The Syrian war left behind terrible economic devastation, and Iranian property buyers are reportedly attempting to capitalize on this. Families left destitute by war are tempted by bids that have swept much property into Iranian ownership.
In a shocking turn of events, some families have reported that they have sold their property under pressure of unfounded accusations that they are harboring terrorists. A case of extortion can be made for forcing families out of their homes. The families are then replaced by foreign Shi’ites.
Some homes that are part and parcel of Syria’s cultural heritage are being carelessly remodeled. The traditional courtyard houses, which are protected by law, are being remodeled. According to a Syrian source, “It was impossible before for homeowners to get a legal permit to remodel any property covered by heritage protection stipulations.”
With these heritage homes there is a guide for restoration and renovation, but the source claims, “Instead of preserving the character, stone and design making the traditional house, its details are erased, smothered in cement and re-partitioned differently–in some cases houses were rebuilt with additional floors.”
In 1979, neighborhoods in Old Damascus, which makes up to 5 percent of the capital’s area, were registered on UNESCO’s World Heritage List.
Eighteenth-century Damascus was built within the city walls, and was characterized by its Damascene style of architecture. These homes consist of a large inner courtyard filled with garden spaces and a fountain fed by the network of underground channels that have provided water to the city since antiquity. Traditionally, the courtyards were planted with fruit trees and rosebushes and caged songbirds were often heard singing. They were insulated from outside street noise and dust, and the water from the fountain cooled the air and provided a pleasant atmosphere.

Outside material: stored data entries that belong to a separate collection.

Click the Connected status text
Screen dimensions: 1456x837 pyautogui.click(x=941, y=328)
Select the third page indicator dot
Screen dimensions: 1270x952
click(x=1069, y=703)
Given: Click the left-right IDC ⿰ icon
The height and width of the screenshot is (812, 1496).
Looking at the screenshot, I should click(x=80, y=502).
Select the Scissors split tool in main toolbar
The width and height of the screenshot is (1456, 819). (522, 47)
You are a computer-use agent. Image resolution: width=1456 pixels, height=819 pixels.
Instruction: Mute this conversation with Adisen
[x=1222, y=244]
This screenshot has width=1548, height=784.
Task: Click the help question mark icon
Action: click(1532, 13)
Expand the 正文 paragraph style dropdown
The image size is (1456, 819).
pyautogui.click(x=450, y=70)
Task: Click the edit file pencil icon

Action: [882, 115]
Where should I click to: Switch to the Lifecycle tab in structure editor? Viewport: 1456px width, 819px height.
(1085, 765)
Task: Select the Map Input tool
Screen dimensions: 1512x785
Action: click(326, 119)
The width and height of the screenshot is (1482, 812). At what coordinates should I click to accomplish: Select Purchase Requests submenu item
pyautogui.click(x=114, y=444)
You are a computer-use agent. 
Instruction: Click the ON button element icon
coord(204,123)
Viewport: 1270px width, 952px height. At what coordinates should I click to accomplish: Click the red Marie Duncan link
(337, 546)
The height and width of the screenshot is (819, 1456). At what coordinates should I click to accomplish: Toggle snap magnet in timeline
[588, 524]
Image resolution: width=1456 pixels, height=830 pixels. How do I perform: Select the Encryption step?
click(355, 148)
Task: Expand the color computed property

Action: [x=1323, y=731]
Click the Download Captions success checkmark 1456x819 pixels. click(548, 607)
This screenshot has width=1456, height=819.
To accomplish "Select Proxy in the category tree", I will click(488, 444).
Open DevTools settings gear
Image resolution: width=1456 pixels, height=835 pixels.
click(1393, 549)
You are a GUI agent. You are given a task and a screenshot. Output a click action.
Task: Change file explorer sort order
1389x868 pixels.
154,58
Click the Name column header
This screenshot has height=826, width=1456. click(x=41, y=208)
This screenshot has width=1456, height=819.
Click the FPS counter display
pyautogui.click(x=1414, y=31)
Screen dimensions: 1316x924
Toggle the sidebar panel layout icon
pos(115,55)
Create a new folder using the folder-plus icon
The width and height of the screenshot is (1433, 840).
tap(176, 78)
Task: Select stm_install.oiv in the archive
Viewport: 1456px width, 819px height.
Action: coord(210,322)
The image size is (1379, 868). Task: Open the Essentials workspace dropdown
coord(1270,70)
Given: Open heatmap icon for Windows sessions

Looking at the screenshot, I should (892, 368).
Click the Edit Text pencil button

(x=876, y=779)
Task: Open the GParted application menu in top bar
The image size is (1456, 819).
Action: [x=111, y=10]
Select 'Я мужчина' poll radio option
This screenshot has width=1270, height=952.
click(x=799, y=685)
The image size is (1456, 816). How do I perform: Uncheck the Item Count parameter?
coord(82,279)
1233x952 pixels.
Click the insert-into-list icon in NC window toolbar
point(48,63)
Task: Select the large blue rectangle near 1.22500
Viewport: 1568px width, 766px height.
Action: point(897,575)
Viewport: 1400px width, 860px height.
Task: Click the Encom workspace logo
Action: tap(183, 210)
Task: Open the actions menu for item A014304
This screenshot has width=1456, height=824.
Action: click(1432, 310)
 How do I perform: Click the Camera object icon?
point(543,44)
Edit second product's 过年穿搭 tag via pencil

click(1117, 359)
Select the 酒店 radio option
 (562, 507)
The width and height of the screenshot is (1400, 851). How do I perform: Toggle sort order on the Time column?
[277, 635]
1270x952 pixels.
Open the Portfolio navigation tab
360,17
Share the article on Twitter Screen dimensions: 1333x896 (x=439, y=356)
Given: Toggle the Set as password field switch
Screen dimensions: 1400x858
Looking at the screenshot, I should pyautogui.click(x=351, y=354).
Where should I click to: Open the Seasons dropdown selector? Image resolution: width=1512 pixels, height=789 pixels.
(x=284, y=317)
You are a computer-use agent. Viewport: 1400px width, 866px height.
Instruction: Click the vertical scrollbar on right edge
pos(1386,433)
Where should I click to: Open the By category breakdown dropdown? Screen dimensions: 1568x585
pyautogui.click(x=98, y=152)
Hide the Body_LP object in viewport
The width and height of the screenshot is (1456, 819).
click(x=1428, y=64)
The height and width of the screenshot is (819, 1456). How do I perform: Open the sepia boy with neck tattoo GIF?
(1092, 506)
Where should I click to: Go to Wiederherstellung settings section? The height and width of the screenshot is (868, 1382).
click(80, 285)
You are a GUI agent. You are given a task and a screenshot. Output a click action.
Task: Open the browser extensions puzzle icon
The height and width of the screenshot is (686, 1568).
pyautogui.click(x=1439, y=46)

Irfan Mousali, Damascus Free Council President, when speaking for neighborhoods in the south of rebel-controlled Damascus, said that ongoing purchase of old houses in Damascus has increased recently. “The city’s architectural and demographic features are changing. Some houses are being taken over without the knowledge of their owners who have left Syria since the beginning of the war.” He added, “Large sums of money are being paid to get the houses and then fill them with Iraqi, Iranian, Lebanese and Shiite fighters and their families. Syrian brokers loyal to the regime are the middleman in all of this and are allowing for homes under heritage protection to be restored without any permits. This confirms coordination with the government of the Syrian regime.”
Mousali called out the Iranian embassy, saying that it plays a key role in the incoming wave of Iraqis, Iranians, and Lebanese Shiites. “Iranians now roam the neighborhoods of Damascus openly,” he said.